◆ **Required work**
a – From the prairie hog article, write out the passage that begins at the words "A processing plant’s" and stops after "the right direction.", changing "affordable" to "inexpensive".
b – Turn the paragraph of the prairie hog article that starts "While Manitoba and Saskatchewan" into a short list that keeps its main facts.
c – Answer these from the prairie hog article:
(i) How much will the new pork processing plant cost?
(ii) By up to how much per animal is the U.S. ahead in finishing hogs?
(iii) On what date was the piece published?

◆ **Page text**
◆ ◆ ◆ ◆ ◆
Growing Hog Opportunities on the Prairies

Further growth in the burgeoning pork industry is hampered by high feed costs, and a simple solution is available.
Published on December 13, 2005

A new, $200-million pork processing plant recently announced for Winnipeg will add to the burgeoning success story in Manitoba’s hog industry. For the expansion to continue and the plant to succeed, however, Ottawa needs to address the challenges of costs along the supply chain.

While Manitoba and Saskatchewan are competitive in the production of weanlings, when it comes to finishing hogs the U.S. is still way ahead, by up to $20 an animal. The main cause of the difference is the high price of feed here, a direct consequence of poor federal policy.

A processing plant’s viability depends on access to affordable hogs. A hog farm’s viability requires access to a cheap source of feed, and a grain farm’s fiscal solvency can hinge on its ability to grow a high volume of feed grain for a low cost. When all this happens within a country, you have a fully integrated, self-sufficient industry that is able to capture every last value-added nickel on the table. You have a true generator of wealth that would be the envy of the world. We have the potential to achieve that on the prairies if we nudge a few policies in the right direction.
◆ ◆ ◆ ◆ ◆
◆ **Source material**
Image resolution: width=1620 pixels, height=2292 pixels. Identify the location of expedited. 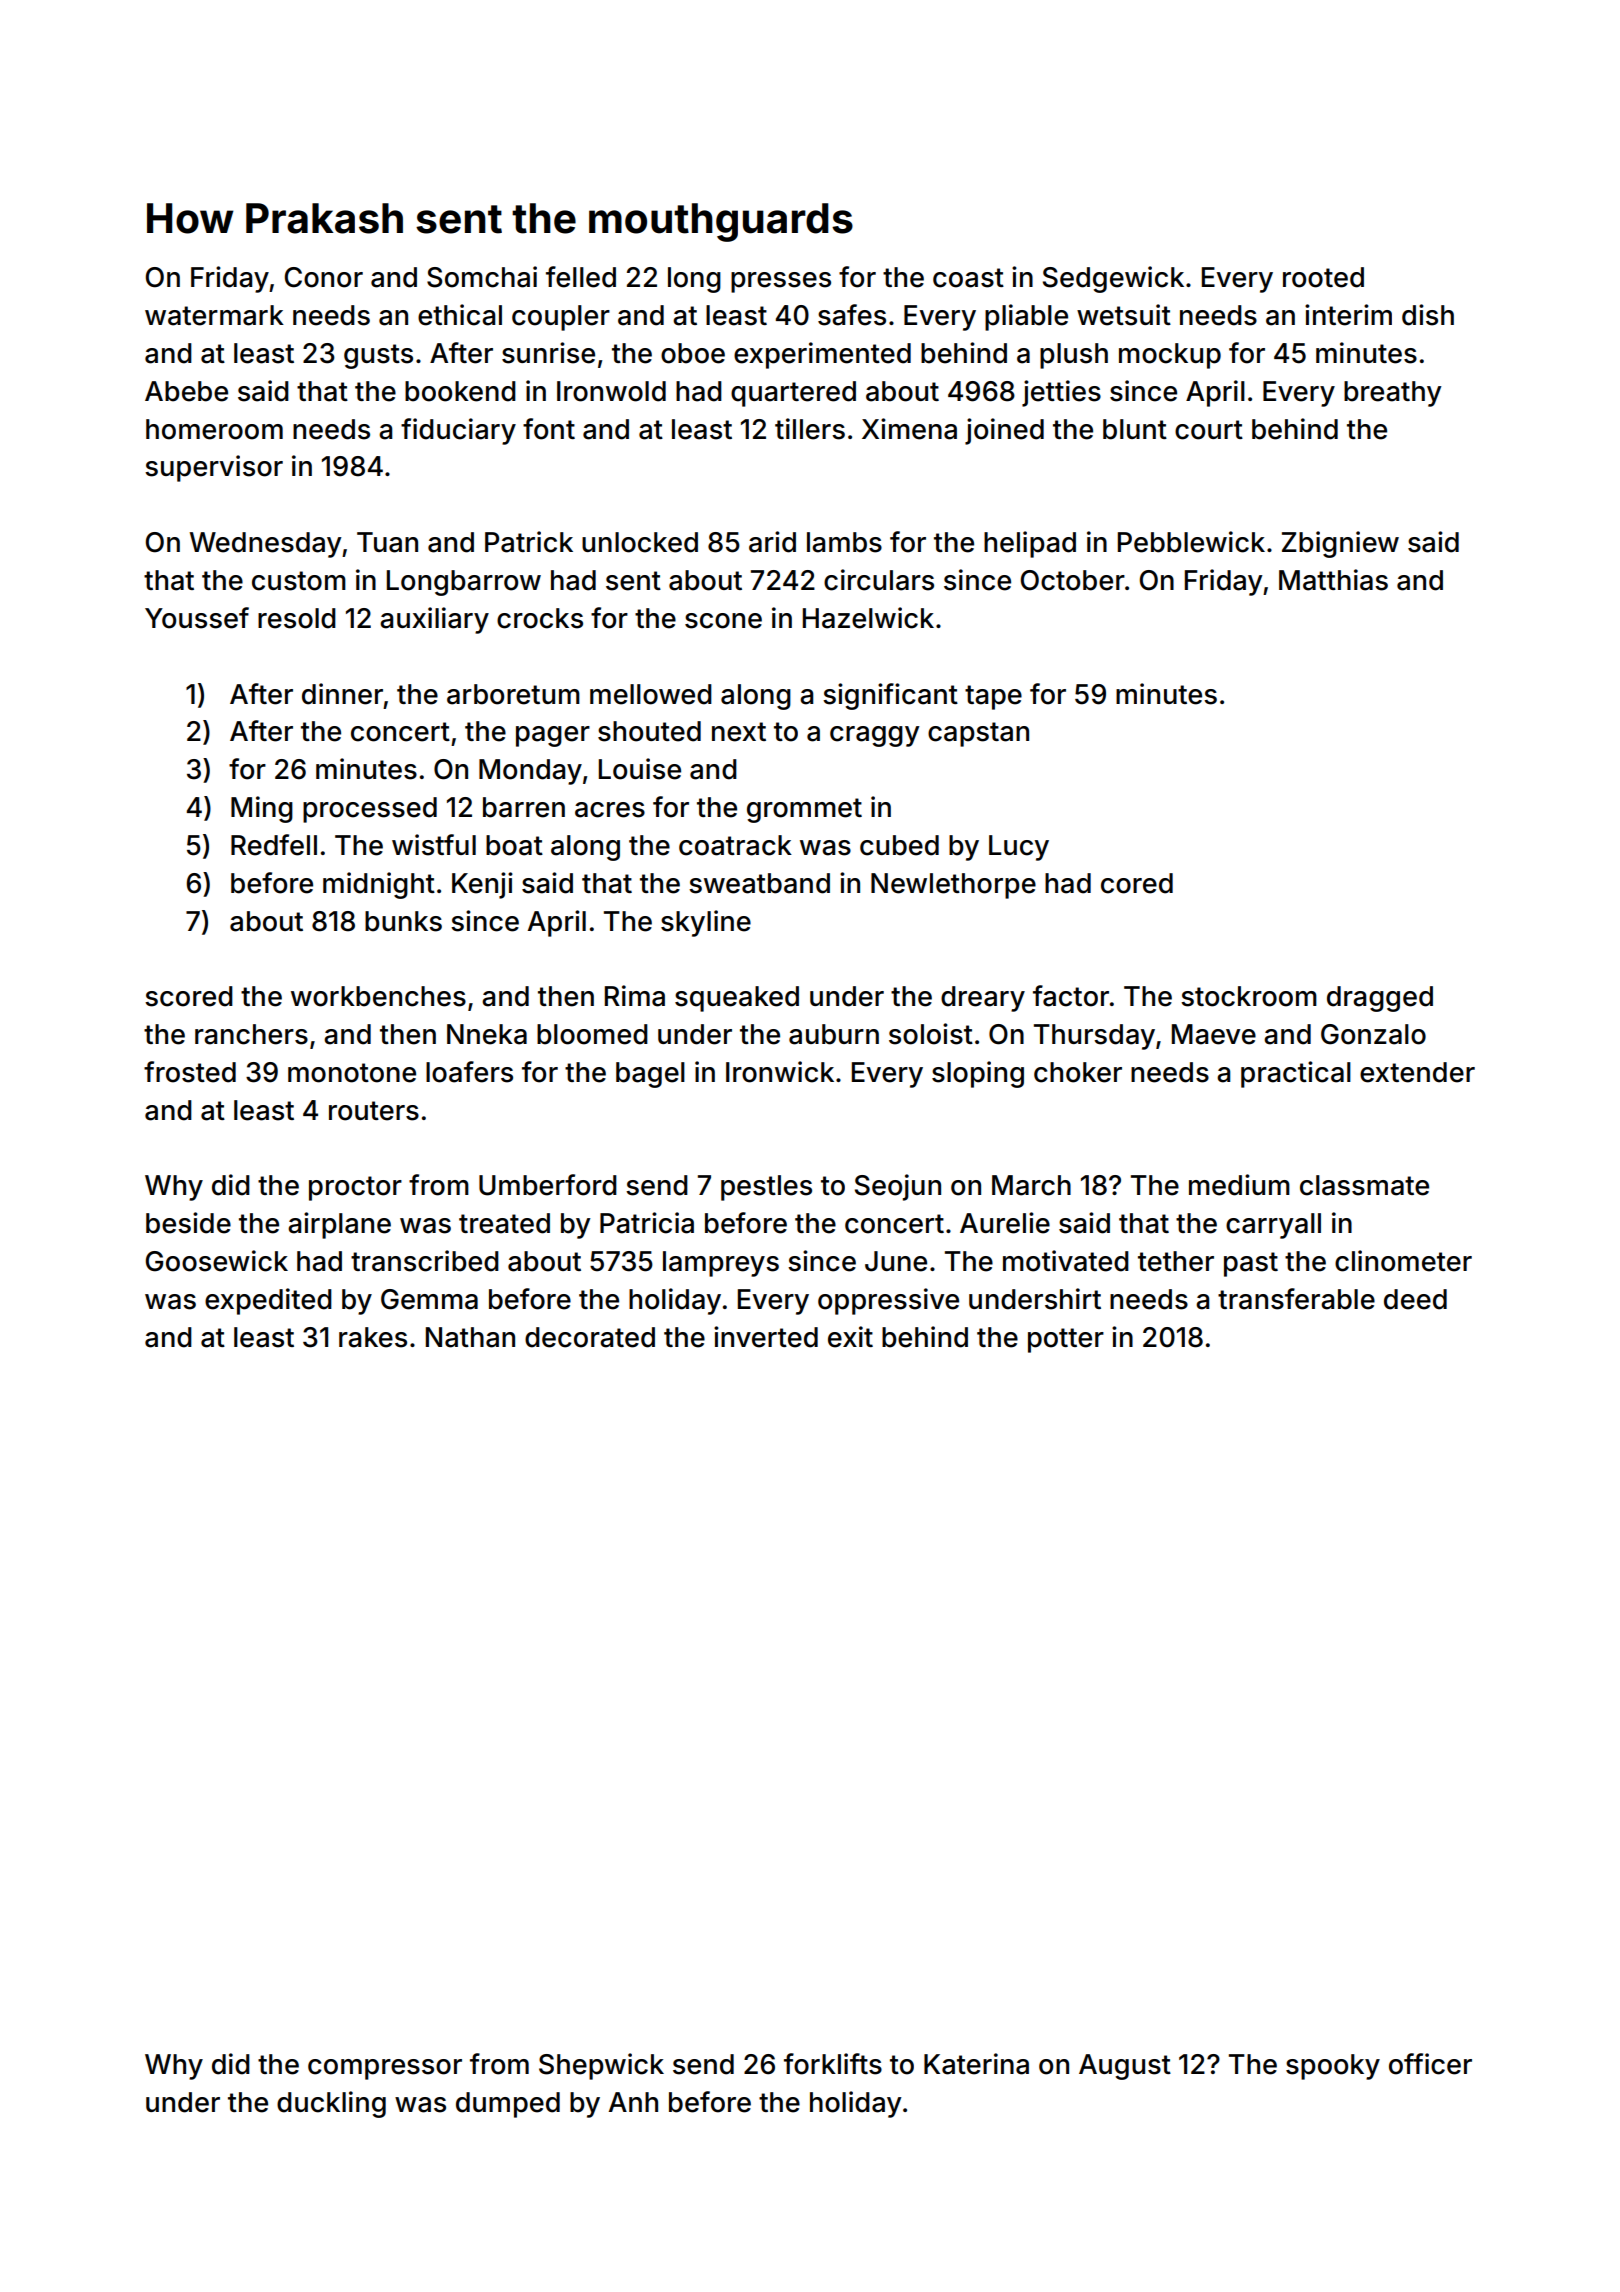
(268, 1301).
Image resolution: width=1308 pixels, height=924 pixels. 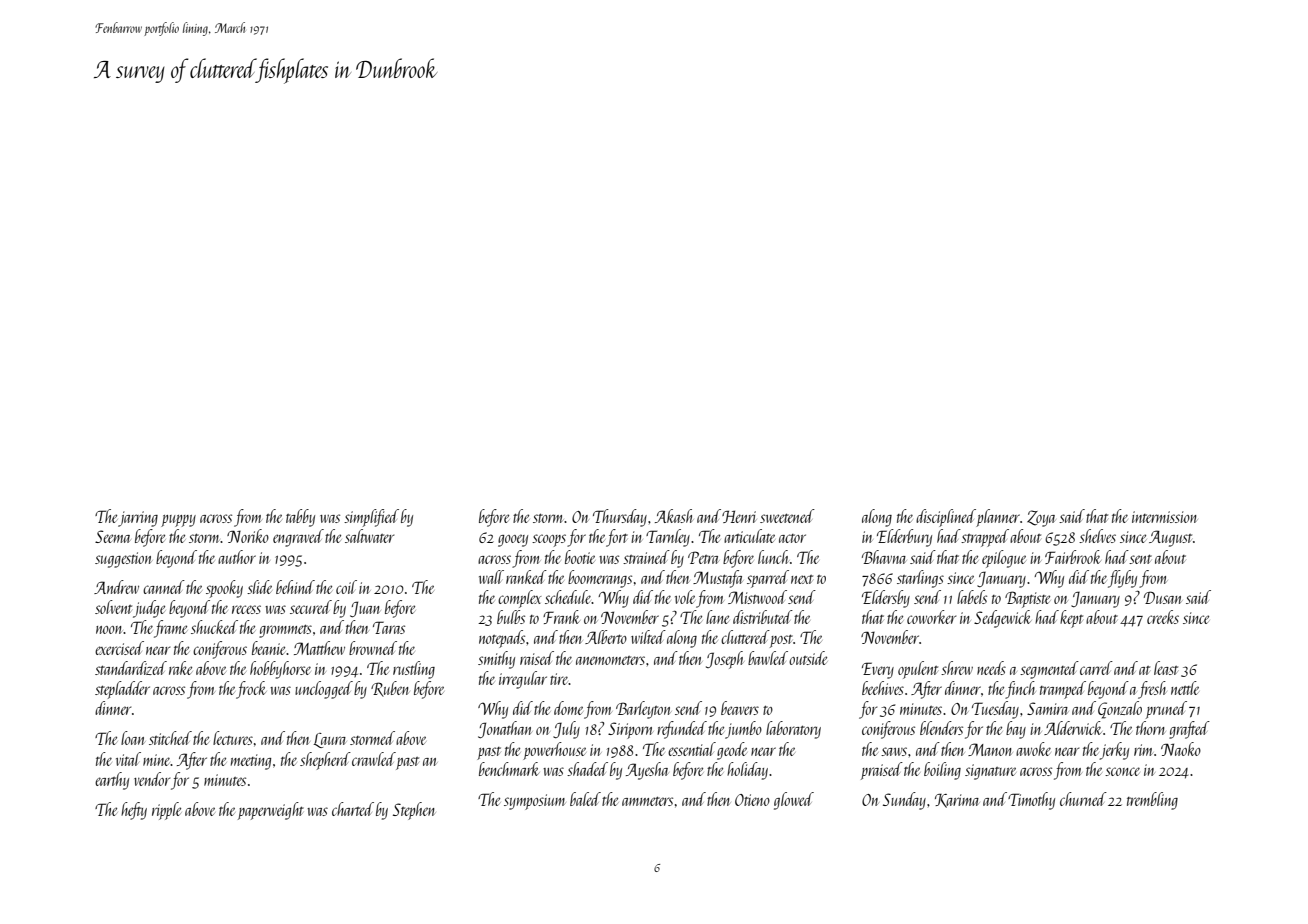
◆ ◆ ◆ ◆ ◆
◆ **Responses**
a –
A processing plant’s viability depends on access to inexpensive hogs. A hog farm’s viability requires access to a cheap source of feed, and a grain farm’s fiscal solvency can hinge on its ability to grow a high volume of feed grain for a low cost. When all this happens within a country, you have a fully integrated, self-sufficient industry that is able to capture every last value-added nickel on the table. You have a true generator of wealth that would be the envy of the world. We have the potential to achieve that on the prairies if we nudge a few policies in the right direction.

b –
- Manitoba and Saskatchewan are competitive in producing weanlings.
- In finishing hogs, the U.S. is still ahead by up to $20 an animal.
- The main cause is the high price of feed here, a direct result of poor federal policy.

c –
(i) $200 million
(ii) Up to $20 an animal
(iii) December 13, 2005